Leading independent energy company Tenaska and Soltage, LLC, a full-service renewable energy company developing, financing and operating solar power plants across the United States, today announced the acquisition of a portfolio of solar generating assets in a number of states, including Massachusetts and Connecticut. This is Tenaska’s first transaction in a portfolio-level investment vehicle with Soltage; Tenaska contributed a second corporate investment in the renewable company in March.
The majority of the capital will be deployed for the construction of new assets, which Tenaska and Soltage will own and Soltage will manage and operate. Those assets will sell power to a combination of municipal and health care offtakers under Net Metering Credit and Power Purchase agreements, with commercial operation dates expected in late 2015 and mid-2016. The portfolio also includes several solar generation assets already in commercial operation in various northeastern states. This investment continues Soltage’s momentum as it expects to deploy more than $250 million for roughly 125 megawatts (MW) of solar projects through 2015 and 2016.

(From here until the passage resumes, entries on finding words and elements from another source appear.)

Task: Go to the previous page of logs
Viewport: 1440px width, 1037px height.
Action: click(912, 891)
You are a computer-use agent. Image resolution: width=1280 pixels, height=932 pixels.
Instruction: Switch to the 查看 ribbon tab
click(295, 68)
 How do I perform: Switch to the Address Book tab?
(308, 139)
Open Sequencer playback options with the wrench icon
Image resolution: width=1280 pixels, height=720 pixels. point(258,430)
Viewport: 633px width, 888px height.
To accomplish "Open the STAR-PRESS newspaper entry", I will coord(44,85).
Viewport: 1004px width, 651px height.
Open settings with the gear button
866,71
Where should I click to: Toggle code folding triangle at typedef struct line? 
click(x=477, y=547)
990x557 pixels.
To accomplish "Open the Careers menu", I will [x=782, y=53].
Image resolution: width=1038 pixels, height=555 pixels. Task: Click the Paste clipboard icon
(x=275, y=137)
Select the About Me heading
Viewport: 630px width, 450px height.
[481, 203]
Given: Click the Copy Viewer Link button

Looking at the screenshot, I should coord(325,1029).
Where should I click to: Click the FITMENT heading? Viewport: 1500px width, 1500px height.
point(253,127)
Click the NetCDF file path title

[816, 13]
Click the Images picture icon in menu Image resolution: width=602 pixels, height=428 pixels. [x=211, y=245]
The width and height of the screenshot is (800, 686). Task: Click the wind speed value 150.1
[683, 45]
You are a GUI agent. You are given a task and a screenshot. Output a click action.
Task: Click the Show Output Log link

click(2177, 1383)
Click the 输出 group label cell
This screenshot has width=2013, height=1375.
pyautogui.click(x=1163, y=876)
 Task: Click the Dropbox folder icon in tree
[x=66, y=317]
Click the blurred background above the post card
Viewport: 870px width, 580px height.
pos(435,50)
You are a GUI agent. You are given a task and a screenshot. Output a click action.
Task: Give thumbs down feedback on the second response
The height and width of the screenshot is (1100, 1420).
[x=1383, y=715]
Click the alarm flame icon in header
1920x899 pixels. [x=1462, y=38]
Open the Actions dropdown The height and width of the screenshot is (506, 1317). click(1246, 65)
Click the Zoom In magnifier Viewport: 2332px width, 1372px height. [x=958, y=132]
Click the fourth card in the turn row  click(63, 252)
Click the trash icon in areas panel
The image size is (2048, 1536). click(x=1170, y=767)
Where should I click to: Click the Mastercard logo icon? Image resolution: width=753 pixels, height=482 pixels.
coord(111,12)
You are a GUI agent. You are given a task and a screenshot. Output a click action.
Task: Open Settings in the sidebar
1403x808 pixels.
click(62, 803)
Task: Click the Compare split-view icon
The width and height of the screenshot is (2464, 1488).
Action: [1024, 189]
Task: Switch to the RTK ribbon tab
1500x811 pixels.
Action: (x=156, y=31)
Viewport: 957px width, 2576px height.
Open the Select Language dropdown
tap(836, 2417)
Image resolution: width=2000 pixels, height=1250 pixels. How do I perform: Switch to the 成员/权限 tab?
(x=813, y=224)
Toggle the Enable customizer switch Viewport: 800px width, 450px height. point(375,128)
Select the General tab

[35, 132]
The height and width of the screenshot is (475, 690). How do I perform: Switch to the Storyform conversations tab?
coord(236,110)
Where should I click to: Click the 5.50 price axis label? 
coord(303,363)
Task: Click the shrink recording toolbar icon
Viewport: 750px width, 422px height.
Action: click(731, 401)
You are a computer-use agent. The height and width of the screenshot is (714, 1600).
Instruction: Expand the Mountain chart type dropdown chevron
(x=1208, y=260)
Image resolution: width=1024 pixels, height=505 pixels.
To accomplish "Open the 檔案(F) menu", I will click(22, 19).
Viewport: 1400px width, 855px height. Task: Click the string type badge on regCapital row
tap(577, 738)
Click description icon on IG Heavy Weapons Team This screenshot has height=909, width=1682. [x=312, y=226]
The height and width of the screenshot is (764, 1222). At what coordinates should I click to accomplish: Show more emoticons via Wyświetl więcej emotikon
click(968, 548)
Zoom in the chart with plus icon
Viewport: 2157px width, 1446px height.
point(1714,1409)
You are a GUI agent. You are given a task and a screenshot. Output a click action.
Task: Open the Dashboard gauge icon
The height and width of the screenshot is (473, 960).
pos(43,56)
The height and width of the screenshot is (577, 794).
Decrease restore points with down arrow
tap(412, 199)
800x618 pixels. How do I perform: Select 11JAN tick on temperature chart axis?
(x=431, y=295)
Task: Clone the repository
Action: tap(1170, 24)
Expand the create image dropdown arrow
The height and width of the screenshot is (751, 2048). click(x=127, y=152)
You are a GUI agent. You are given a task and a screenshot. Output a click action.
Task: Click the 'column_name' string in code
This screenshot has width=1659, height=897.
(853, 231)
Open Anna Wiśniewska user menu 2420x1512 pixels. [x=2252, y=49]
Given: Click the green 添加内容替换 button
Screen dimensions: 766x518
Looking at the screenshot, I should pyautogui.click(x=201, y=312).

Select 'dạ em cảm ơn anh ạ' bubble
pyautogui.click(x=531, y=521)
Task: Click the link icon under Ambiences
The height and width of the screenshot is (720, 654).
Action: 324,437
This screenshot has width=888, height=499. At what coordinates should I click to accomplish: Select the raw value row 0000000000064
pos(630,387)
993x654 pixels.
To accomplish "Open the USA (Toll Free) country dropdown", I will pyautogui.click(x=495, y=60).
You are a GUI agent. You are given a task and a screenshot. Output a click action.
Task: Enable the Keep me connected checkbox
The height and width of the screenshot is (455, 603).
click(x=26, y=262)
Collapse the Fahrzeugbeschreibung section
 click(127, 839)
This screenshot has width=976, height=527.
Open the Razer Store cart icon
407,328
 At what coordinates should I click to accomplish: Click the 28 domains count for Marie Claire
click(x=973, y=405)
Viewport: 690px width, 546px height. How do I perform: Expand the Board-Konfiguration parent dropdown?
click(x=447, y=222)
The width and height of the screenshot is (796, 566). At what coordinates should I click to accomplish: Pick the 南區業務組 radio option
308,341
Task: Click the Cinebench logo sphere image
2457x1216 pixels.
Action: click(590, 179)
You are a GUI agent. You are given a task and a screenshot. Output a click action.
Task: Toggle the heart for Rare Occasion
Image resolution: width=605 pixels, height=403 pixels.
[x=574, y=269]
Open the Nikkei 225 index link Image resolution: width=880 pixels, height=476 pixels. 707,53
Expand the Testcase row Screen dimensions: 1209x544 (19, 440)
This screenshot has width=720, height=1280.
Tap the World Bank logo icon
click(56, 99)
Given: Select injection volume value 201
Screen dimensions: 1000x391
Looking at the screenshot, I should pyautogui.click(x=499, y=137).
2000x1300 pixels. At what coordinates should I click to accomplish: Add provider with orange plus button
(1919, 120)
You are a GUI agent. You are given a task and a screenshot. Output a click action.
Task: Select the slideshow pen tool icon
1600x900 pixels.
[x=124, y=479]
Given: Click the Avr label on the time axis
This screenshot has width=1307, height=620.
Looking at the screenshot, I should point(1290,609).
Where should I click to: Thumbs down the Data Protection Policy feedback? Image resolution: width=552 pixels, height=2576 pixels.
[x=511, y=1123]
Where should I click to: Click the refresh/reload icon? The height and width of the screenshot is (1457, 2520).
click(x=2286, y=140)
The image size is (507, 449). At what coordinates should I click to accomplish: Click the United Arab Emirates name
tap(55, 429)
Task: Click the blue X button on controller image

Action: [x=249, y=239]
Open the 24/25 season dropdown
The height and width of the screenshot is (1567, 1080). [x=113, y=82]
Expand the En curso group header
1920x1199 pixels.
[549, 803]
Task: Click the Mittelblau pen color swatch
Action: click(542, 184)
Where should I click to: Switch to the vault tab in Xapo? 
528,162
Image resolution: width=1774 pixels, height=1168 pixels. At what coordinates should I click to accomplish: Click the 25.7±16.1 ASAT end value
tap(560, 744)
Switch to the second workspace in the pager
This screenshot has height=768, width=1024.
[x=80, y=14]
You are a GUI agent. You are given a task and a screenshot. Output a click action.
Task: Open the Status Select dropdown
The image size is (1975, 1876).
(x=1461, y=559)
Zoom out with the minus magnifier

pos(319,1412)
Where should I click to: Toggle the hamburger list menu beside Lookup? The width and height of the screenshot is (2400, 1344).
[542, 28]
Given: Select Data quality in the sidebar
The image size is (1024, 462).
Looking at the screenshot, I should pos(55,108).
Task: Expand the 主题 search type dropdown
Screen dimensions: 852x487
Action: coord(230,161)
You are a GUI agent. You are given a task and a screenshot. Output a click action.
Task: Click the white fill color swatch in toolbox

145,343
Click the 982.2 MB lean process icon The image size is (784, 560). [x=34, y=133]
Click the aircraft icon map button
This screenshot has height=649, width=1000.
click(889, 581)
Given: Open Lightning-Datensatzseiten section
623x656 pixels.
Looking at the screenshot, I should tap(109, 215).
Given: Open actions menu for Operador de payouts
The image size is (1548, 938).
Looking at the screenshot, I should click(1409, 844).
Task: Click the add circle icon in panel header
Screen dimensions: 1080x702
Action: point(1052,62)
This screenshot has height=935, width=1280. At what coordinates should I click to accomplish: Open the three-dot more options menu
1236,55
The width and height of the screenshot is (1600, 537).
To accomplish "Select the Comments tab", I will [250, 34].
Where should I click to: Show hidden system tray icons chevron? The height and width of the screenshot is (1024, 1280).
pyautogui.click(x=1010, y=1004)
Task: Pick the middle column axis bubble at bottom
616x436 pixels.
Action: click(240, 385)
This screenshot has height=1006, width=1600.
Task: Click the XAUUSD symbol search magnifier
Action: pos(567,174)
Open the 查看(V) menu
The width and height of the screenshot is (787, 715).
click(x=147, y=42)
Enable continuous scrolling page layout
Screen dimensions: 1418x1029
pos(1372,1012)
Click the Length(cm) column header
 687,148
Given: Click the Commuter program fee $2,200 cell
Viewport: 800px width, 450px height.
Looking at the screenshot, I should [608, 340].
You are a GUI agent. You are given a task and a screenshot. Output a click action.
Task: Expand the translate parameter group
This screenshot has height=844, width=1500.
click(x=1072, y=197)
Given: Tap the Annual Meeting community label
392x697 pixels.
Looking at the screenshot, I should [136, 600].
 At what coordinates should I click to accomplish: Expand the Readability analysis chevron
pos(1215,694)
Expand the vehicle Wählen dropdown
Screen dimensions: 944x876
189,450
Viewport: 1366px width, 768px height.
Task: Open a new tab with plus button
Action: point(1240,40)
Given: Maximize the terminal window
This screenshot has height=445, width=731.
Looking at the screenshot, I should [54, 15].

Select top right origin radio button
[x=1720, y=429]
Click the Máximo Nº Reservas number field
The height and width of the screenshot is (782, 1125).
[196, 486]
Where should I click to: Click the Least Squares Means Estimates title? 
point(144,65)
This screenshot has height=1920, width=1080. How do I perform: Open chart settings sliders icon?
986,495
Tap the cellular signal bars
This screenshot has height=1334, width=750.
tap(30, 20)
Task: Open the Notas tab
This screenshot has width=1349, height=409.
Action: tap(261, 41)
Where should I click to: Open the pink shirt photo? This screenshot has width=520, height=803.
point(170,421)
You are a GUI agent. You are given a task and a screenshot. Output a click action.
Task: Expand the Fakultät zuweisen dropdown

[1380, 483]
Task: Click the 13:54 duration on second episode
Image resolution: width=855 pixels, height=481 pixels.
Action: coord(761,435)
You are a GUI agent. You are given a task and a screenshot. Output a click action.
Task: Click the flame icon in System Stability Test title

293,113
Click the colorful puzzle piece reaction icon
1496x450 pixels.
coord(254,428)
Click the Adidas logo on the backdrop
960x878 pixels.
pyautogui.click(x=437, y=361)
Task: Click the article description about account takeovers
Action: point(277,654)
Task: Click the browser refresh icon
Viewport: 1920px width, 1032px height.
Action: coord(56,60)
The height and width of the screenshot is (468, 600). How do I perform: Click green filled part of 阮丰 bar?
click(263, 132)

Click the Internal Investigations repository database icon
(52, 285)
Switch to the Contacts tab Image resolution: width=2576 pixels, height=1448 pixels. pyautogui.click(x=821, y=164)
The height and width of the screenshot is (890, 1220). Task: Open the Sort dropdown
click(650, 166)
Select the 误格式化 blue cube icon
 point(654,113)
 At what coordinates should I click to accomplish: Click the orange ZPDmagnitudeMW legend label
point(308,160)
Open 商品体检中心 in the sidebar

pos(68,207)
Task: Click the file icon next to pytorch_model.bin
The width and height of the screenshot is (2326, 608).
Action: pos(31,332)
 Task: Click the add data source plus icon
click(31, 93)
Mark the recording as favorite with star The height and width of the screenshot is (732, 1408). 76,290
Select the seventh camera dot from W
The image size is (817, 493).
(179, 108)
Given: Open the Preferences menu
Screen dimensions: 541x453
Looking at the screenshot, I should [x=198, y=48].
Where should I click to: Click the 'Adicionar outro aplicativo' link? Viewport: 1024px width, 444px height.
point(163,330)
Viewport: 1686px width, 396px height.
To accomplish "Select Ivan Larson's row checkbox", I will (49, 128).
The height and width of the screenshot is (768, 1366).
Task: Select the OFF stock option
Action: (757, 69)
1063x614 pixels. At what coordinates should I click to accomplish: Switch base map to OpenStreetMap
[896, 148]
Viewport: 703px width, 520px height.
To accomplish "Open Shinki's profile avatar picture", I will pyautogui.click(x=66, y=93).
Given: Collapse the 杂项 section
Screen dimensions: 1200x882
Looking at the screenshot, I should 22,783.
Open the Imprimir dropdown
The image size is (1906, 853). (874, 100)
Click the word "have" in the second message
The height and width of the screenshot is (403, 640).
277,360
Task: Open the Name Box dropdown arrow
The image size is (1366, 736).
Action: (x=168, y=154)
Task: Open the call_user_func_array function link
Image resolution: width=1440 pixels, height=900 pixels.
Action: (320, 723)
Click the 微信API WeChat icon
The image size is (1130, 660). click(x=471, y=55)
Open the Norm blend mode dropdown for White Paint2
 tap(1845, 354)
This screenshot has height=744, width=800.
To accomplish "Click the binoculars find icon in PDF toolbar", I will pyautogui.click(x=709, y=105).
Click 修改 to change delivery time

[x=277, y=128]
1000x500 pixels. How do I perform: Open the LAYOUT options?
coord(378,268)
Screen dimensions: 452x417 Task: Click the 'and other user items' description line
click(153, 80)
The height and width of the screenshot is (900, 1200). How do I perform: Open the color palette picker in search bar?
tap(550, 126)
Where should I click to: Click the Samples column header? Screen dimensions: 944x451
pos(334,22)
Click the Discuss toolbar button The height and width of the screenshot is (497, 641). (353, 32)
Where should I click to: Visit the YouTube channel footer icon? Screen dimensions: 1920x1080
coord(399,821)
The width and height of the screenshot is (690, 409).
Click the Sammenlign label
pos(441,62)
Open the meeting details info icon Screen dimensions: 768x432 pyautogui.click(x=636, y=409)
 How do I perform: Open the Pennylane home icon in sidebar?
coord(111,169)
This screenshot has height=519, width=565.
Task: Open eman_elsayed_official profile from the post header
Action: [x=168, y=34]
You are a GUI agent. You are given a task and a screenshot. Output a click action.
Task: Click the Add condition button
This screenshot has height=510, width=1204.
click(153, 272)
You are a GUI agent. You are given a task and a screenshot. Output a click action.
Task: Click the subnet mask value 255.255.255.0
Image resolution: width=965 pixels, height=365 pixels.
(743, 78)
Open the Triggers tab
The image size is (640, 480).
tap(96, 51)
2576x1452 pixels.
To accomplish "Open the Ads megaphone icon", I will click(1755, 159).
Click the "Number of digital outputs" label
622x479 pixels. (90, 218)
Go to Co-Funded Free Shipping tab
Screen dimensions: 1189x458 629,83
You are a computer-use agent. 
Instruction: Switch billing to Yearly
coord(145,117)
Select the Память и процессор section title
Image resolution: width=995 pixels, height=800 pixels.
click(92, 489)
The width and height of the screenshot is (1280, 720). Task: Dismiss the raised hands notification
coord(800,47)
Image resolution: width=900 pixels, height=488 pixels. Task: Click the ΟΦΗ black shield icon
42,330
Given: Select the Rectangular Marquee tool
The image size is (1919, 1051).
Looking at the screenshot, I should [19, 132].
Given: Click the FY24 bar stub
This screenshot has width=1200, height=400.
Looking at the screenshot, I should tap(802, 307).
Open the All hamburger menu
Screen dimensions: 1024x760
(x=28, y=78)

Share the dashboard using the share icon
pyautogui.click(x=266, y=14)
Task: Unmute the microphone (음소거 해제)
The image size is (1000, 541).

“Distributed solar generation empowers government and corporate consumers to lock in electricity costs well below utility rates, even if they can’t host onsite systems,” said Jesse Grossman, Soltage co-founder and CEO. “Rising electricity prices and falling project costs continue to make solar a smart investment for forward-looking utilities and consumers.””Tenaska is pleased to deploy long-term capital into the rapidly growing distributed solar sector,” said Tim Hemig, Tenaska managing director, distributed solar investments. “We continue to be impressed with Soltage’s ability to assemble strong portfolios of solar projects.”
Soltage develops, finances, installs, owns and operates solar power generating stations, providing electricity to commercial, industrial, educational, utility and municipal customers under long-term contracts. The company owns and operates 85 MWdc of generation capacity across eight states.Tenaska is consistently ranked by Forbes magazine as one of America’s largest privately held companies, with approximately 11,000 MW of power generating assets under management, including approximately 450 MWdc of utility-scale photovoltaic (PV) and distributed solar generation projects operating or under construction.
Roughly 16.6 gigawatts (GW) of utility-scale solar PV capacity is currently in development across the U.S., and project costs are forecast to fall 40 percent by 2020 according to GTM Research. The U.S. Energy Information Administration projects a 2.6 percent annual growth in electricity prices, while annual power consumption is predicted to grow 0.7 percent for industrial customers and 0.5 percent for commercial customers through 2040.